3 of 4 people found the following review helpful
4.0 out of 5 stars I Hate to Knitpick But... Oct 20 2005
By librarylady61 - Published on Amazon.com
Format:Hardcover
There's a line in here about how Roald Amundsen learned skills from "the native Inuits" that enabled him to successfully reach the South Pole.

Now please correct me if I'm wrong, but since when are there Inuits (or anyone else but penguins) at the South Pole?

I know, I know. St George means that he learned the skills from the Arctic natives that helped him conquer the Antarctic. But the wording implies otherwise.

Does winning a major award for one of your books mean that the editors put away their fact checkers? I hope not.

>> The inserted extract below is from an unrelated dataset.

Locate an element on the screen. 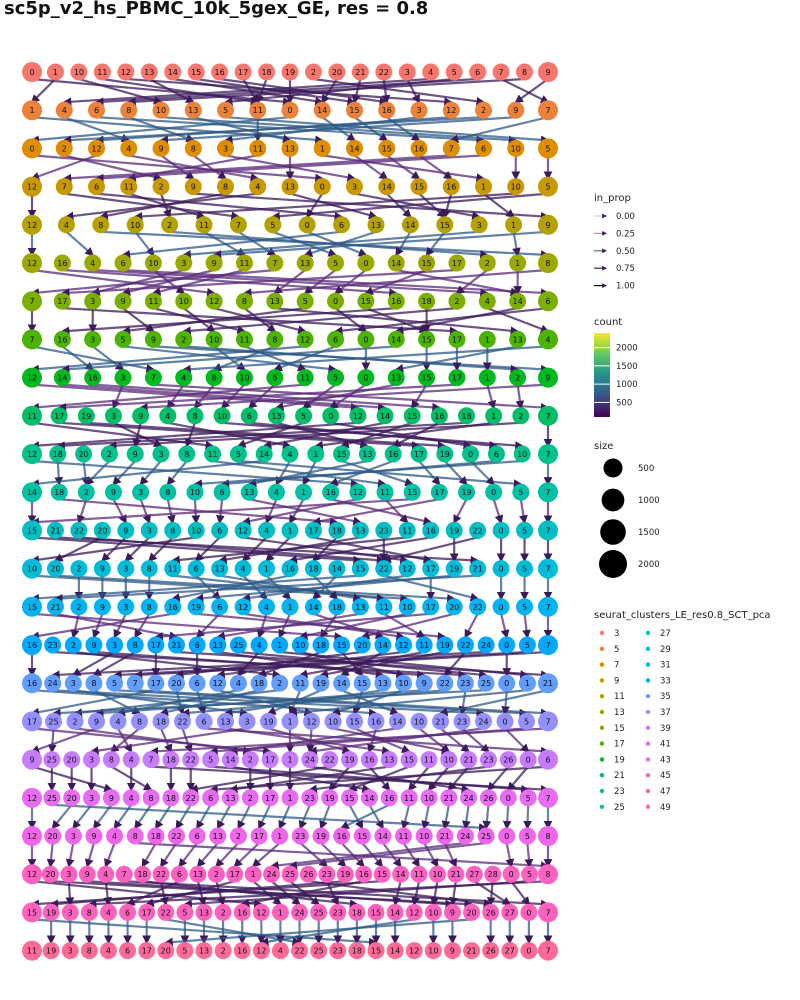 The width and height of the screenshot is (800, 1000). cluster-node-label: 2 is located at coordinates (488, 264).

This is a very nice book, but non-fiction for kids needs to be totally accurate. This isn't.
2.0 out of 5 stars Yawn Jan 27 2012
By Independent Thinker - Published on Amazon.com
Format:Hardcover|Amazon Verified Purchase
My seven year old thought this book was awful. He is really into science and history. The book is wordy and not interesting at all. There are no fun facts about the explorers instead a politically correct drawn out questionably historic account of various individuals of the past. The book doesn't have a natural flow. The story is loose and poorly connects with the reader. We read hundreds of books a year as a homeschooling family. It is important that children's book authors find ways to hold the child's interest. Ms. St. George gets an F in this department. Asking questions to the reader and presenting strange and unusual facts are good ways to hold a young childs attention. Doing this helps the child want to learn more about the person's life and keeps them wanting more when the content gets a bit dry. This is why I am so critical of this book. Why write a childrens book that is just as boring as your run of the mill high school history book? I did give it two stars because I can not complain about the illustrations they are done well.

In my home we started with a young child jumping for joy when we started reading and by page 24 he was saying "Are we almost done?" We have read books hundreds of pages long with the same child without a single complaint.